The task. Repeat all of the records exactly, leaving out the pictures.
** Records provided follows **
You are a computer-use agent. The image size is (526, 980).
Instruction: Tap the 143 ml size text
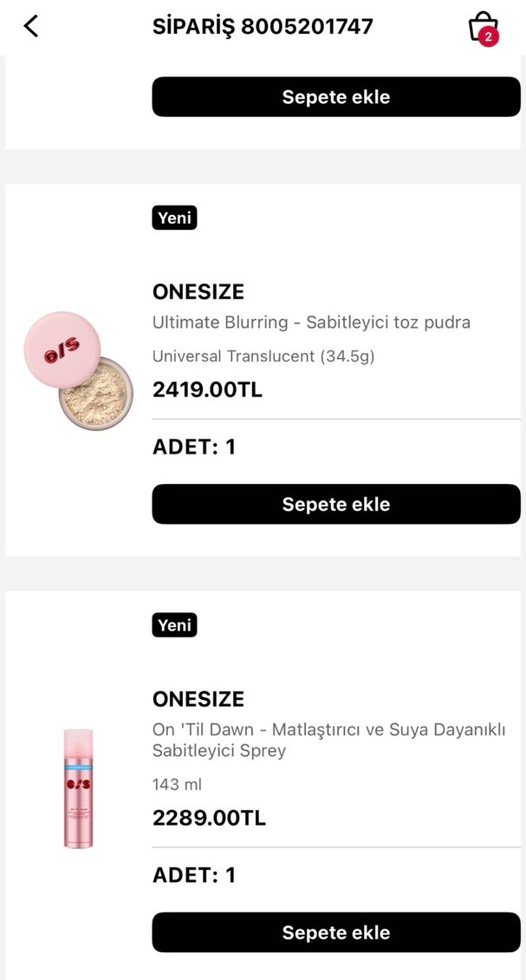[177, 784]
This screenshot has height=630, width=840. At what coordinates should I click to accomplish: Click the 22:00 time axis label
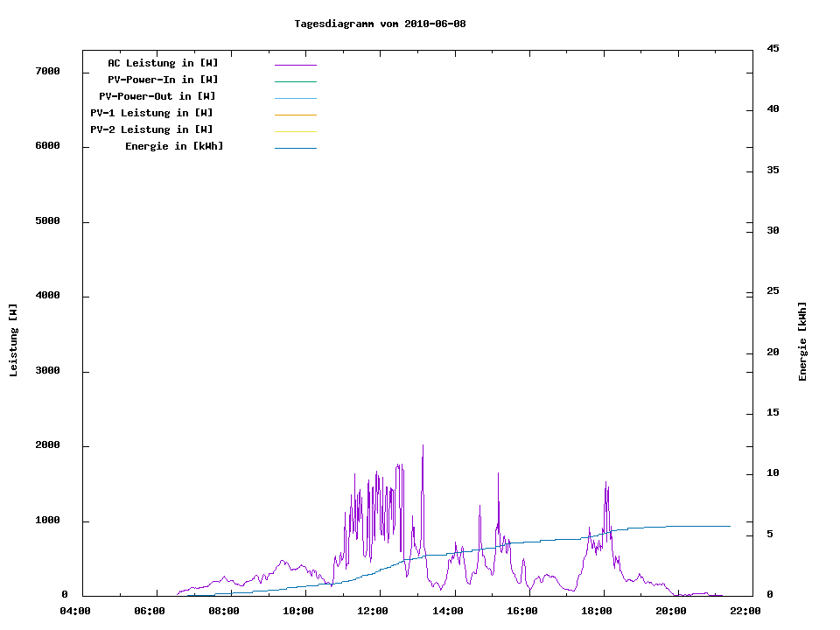coord(745,611)
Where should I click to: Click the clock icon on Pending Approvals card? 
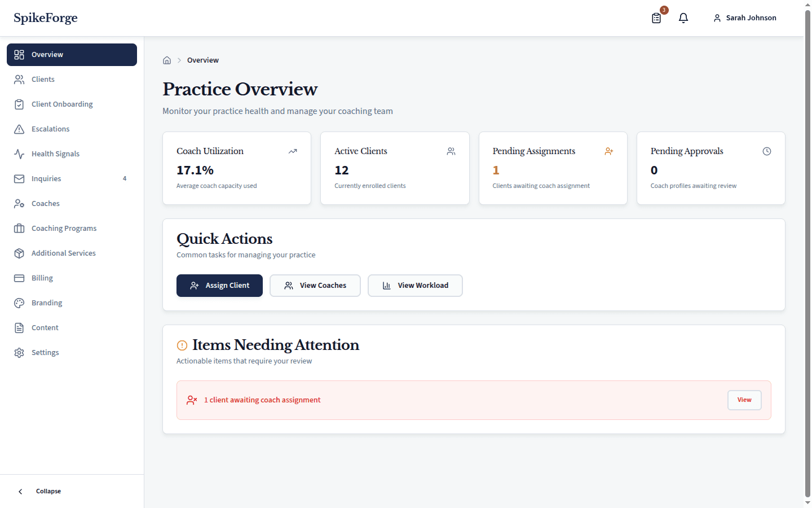[x=766, y=151]
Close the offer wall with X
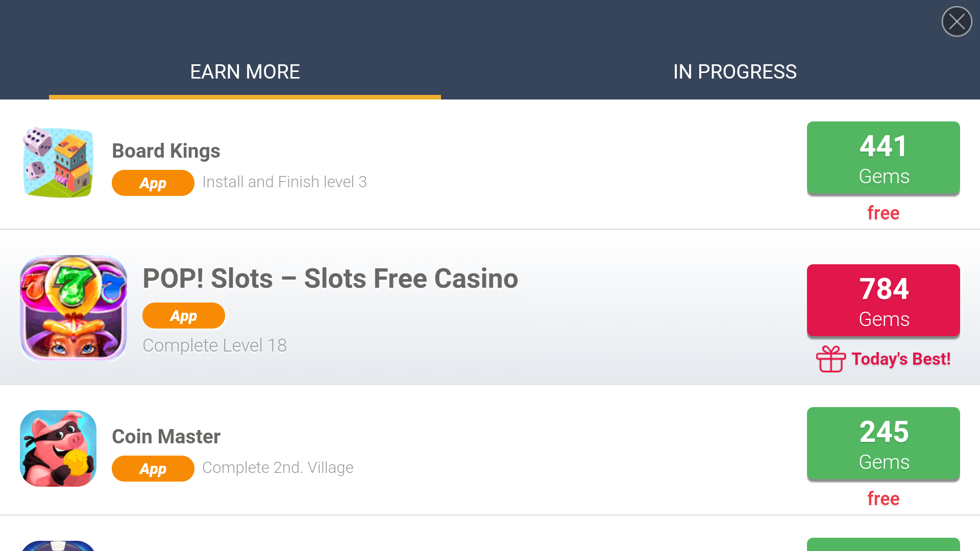The width and height of the screenshot is (980, 551). (x=957, y=21)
** End of Records provided **
Solution to the exercise.
You are a computer-use agent. The image size is (526, 980).
Instruction: Tap the 143 ml size text
[177, 784]
This screenshot has height=630, width=840. At what coordinates should I click to accomplish: Click the 22:00 time axis label
coord(745,611)
Where should I click to: Click the clock icon on Pending Approvals card? 
[x=766, y=151]
Close the offer wall with X
The width and height of the screenshot is (980, 551). (x=957, y=21)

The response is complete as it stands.